(Records for processing)
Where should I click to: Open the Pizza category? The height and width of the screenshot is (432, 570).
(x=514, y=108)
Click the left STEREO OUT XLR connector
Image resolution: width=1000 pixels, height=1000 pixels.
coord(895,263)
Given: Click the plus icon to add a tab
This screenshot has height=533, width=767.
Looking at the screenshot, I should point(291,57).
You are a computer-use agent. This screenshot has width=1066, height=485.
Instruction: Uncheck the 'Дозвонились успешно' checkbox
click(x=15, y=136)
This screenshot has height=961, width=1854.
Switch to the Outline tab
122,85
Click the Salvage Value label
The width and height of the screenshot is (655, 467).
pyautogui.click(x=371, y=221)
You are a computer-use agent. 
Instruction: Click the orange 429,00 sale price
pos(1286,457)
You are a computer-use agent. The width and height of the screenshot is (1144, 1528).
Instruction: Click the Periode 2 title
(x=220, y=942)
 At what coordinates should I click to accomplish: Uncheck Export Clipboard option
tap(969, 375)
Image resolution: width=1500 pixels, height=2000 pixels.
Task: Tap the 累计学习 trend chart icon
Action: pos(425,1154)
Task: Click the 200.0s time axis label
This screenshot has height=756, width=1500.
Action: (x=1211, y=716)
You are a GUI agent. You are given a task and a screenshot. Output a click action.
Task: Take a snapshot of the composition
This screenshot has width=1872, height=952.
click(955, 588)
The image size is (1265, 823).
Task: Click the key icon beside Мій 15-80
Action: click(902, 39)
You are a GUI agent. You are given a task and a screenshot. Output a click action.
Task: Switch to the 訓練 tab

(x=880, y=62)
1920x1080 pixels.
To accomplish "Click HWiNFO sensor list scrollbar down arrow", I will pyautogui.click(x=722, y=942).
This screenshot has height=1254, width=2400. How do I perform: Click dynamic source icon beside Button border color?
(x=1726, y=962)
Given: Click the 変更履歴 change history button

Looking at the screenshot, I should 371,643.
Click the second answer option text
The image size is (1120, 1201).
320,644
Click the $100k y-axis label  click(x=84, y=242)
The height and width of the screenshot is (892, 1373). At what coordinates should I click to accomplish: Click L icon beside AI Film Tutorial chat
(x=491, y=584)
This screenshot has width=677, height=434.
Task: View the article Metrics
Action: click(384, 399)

(Short problem) Rewrite every line of the entries above as a Markdown table with the columns "Row" and "Text". Number the lines in order under "Row", and leave out blank lines.

(Exercise output)
| Row | Text |
|---|---|
| 1 | Where should I click to: Open the Pizza category? The height and width of the screenshot is (432, 570). |
| 2 | (x=514, y=108) |
| 3 | Click the left STEREO OUT XLR connector |
| 4 | Image resolution: width=1000 pixels, height=1000 pixels. |
| 5 | coord(895,263) |
| 6 | Given: Click the plus icon to add a tab |
| 7 | This screenshot has height=533, width=767. |
| 8 | Looking at the screenshot, I should point(291,57). |
| 9 | You are a computer-use agent. This screenshot has width=1066, height=485. |
| 10 | Instruction: Uncheck the 'Дозвонились успешно' checkbox |
| 11 | click(x=15, y=136) |
| 12 | This screenshot has height=961, width=1854. |
| 13 | Switch to the Outline tab |
| 14 | 122,85 |
| 15 | Click the Salvage Value label |
| 16 | The width and height of the screenshot is (655, 467). |
| 17 | pyautogui.click(x=371, y=221) |
| 18 | You are a computer-use agent.  |
| 19 | Instruction: Click the orange 429,00 sale price |
| 20 | pos(1286,457) |
| 21 | You are a computer-use agent. The width and height of the screenshot is (1144, 1528). |
| 22 | Instruction: Click the Periode 2 title |
| 23 | (x=220, y=942) |
| 24 |  At what coordinates should I click to accomplish: Uncheck Export Clipboard option |
| 25 | tap(969, 375) |
| 26 | Image resolution: width=1500 pixels, height=2000 pixels. |
| 27 | Task: Tap the 累计学习 trend chart icon |
| 28 | Action: pos(425,1154) |
| 29 | Task: Click the 200.0s time axis label |
| 30 | This screenshot has height=756, width=1500. |
| 31 | Action: (x=1211, y=716) |
| 32 | You are a GUI agent. You are given a task and a screenshot. Output a click action. |
| 33 | Task: Take a snapshot of the composition |
| 34 | This screenshot has width=1872, height=952. |
| 35 | click(955, 588) |
| 36 | The image size is (1265, 823). |
| 37 | Task: Click the key icon beside Мій 15-80 |
| 38 | Action: click(902, 39) |
| 39 | You are a GUI agent. You are given a task and a screenshot. Output a click action. |
| 40 | Task: Switch to the 訓練 tab |
| 41 | (x=880, y=62) |
| 42 | 1920x1080 pixels. |
| 43 | To accomplish "Click HWiNFO sensor list scrollbar down arrow", I will pyautogui.click(x=722, y=942). |
| 44 | This screenshot has height=1254, width=2400. How do I perform: Click dynamic source icon beside Button border color? |
| 45 | (x=1726, y=962) |
| 46 | Given: Click the 変更履歴 change history button |
| 47 | Looking at the screenshot, I should 371,643. |
| 48 | Click the second answer option text |
| 49 | The image size is (1120, 1201). |
| 50 | 320,644 |
| 51 | Click the $100k y-axis label  click(x=84, y=242) |
| 52 | The height and width of the screenshot is (892, 1373). At what coordinates should I click to accomplish: Click L icon beside AI Film Tutorial chat |
| 53 | (x=491, y=584) |
| 54 | This screenshot has width=677, height=434. |
| 55 | Task: View the article Metrics |
| 56 | Action: click(384, 399) |